● TASK BRIEF:
Output every record below exactly as it appears.

┄┄┄┄┄┄┄┄┄┄┄┄┄┄┄┄┄┄┄┄

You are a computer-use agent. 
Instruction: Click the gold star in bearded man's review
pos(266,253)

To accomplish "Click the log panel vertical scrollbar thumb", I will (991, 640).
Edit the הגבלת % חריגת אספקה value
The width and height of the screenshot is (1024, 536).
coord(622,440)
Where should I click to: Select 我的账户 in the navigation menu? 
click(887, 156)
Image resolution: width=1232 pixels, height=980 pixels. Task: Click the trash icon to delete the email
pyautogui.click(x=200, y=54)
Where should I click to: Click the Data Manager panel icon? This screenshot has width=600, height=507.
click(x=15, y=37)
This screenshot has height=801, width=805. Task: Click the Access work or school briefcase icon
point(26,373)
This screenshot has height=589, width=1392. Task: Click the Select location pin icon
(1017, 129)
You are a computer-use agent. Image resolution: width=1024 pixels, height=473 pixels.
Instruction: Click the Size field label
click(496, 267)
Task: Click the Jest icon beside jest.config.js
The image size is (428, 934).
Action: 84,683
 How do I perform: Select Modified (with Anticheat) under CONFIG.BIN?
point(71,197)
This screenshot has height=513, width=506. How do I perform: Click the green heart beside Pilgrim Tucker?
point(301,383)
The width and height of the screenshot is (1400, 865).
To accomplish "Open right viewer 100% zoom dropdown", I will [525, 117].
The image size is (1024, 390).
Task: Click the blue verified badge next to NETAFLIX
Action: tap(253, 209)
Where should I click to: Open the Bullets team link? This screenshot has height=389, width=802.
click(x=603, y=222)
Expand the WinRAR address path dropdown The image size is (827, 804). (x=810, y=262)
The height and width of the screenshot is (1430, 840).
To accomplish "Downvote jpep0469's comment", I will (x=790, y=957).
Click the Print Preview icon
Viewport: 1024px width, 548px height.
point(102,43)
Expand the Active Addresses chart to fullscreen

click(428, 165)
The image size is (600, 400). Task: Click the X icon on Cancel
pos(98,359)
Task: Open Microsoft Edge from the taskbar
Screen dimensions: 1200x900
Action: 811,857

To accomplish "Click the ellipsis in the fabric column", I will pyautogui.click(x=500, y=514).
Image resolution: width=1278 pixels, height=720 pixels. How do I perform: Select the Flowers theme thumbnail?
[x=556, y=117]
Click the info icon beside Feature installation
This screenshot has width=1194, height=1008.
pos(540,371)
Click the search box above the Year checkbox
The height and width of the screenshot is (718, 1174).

┄┄┄┄┄┄┄┄┄┄┄┄┄┄┄┄┄┄┄┄

● RESULT:
You are a computer-use agent. 
Instruction: Click the gold star in bearded man's review
pos(266,253)

To accomplish "Click the log panel vertical scrollbar thumb", I will (991, 640).
Edit the הגבלת % חריגת אספקה value
The width and height of the screenshot is (1024, 536).
coord(622,440)
Where should I click to: Select 我的账户 in the navigation menu? 
click(887, 156)
Image resolution: width=1232 pixels, height=980 pixels. Task: Click the trash icon to delete the email
pyautogui.click(x=200, y=54)
Where should I click to: Click the Data Manager panel icon? This screenshot has width=600, height=507.
click(x=15, y=37)
This screenshot has height=801, width=805. Task: Click the Access work or school briefcase icon
point(26,373)
This screenshot has height=589, width=1392. Task: Click the Select location pin icon
(1017, 129)
You are a computer-use agent. Image resolution: width=1024 pixels, height=473 pixels.
Instruction: Click the Size field label
click(496, 267)
Task: Click the Jest icon beside jest.config.js
The image size is (428, 934).
Action: 84,683
 How do I perform: Select Modified (with Anticheat) under CONFIG.BIN?
point(71,197)
This screenshot has height=513, width=506. How do I perform: Click the green heart beside Pilgrim Tucker?
point(301,383)
The width and height of the screenshot is (1400, 865).
To accomplish "Open right viewer 100% zoom dropdown", I will [525, 117].
The image size is (1024, 390).
Task: Click the blue verified badge next to NETAFLIX
Action: tap(253, 209)
Where should I click to: Open the Bullets team link? This screenshot has height=389, width=802.
click(x=603, y=222)
Expand the WinRAR address path dropdown The image size is (827, 804). (x=810, y=262)
The height and width of the screenshot is (1430, 840).
To accomplish "Downvote jpep0469's comment", I will (x=790, y=957).
Click the Print Preview icon
Viewport: 1024px width, 548px height.
point(102,43)
Expand the Active Addresses chart to fullscreen

click(428, 165)
The image size is (600, 400). Task: Click the X icon on Cancel
pos(98,359)
Task: Open Microsoft Edge from the taskbar
Screen dimensions: 1200x900
Action: 811,857

To accomplish "Click the ellipsis in the fabric column", I will pyautogui.click(x=500, y=514).
Image resolution: width=1278 pixels, height=720 pixels. How do I perform: Select the Flowers theme thumbnail?
[x=556, y=117]
Click the info icon beside Feature installation
This screenshot has width=1194, height=1008.
pos(540,371)
Click the search box above the Year checkbox
The height and width of the screenshot is (718, 1174).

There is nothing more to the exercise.